One year ago to the day, I was living in London. I had arrived to find my apartment would be in a student residence hall flat, making me the lucky recipient of three single beds and residence hall issue starchy sheets (not that I am one to look a gift rent-free apartment in posh South Kensington in the mouth…). I remember emailing my mother photos of my apartment to have her sternly reprimand me, “You need to put something on that blank wall behind your couch! Make it more homey.” She knows me as only a mother can; I am quite the homebody and I eagerly flip through the pages of each month’s Real Simple magazine, envisioning ways to embrace my inner interior design goddess self. In stores, I often find myself wandering dreamlessly down the kitchenware and storage solution aisles and contemplate the purchase of those teeny frying pans that contain the picture of a sunny-side up egg.
I have to wonder, why do I do these things? I could wax poetic about the ever-changing world and how we crave to create stability where possible. I may not be able to understand what my government does with my privacy, how my coworkers will take to me, or why it never rains when I prepare for the forecast by wearing my rainboots. But at least I can come home to a space uniquely mine, that I have created out of thin air, that is my source of constancy.
One year ago, I arrived in a place that would be mine for a short four months. Despite the length of time, I endeavored to create home where I could: I purchase cheap throw pillow, I put pictures up on the walls.
But four months disappear in a flash, and soon I was donating those throw pillows as I prepared for a life of travel in the spring. There is perhaps no less stable life than that of a traveler; I moved from guesthouse to hostel to hotel, sometimes staying for two weeks but sometimes staying for one night. Whenever possible, I unpacked my meager belongings into the dresser in my room, eager to find some semblance of home.

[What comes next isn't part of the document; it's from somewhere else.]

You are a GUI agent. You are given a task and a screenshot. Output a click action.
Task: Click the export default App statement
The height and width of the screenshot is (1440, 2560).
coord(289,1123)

Now it is one year later from my little apartment with three beds in a basement in London. I have arrived in a place that will be my home – is my home? It’s difficult for me to tell if it is still to happen or if I am living it now. For someone so eager to find a place of comfort and solitude, I have still retained my vagabond ways. Even when moving from one temporary place to another before I arrive at my permanent (at least for a year) residence, I have added touches of me: picture frames on the nightstand, a comforter with a flower on it. I can at least claim this six square foot bed as my own, my place, my comfort. And then finally, finally, one year later, I will arrive in my home. I will buy a bouquet of bright flowers from the farmer’s market and place them in a mason jar on top of my bookshelf (all of these items are still imaginary, by the way). I will print out pictures from my travels and hang them on my walls – I’ve already perfectly pictured which ones will go where. I will fill my apartment with the smell of pies, and embrace being still for once. And perhaps then I will be presently present in my home.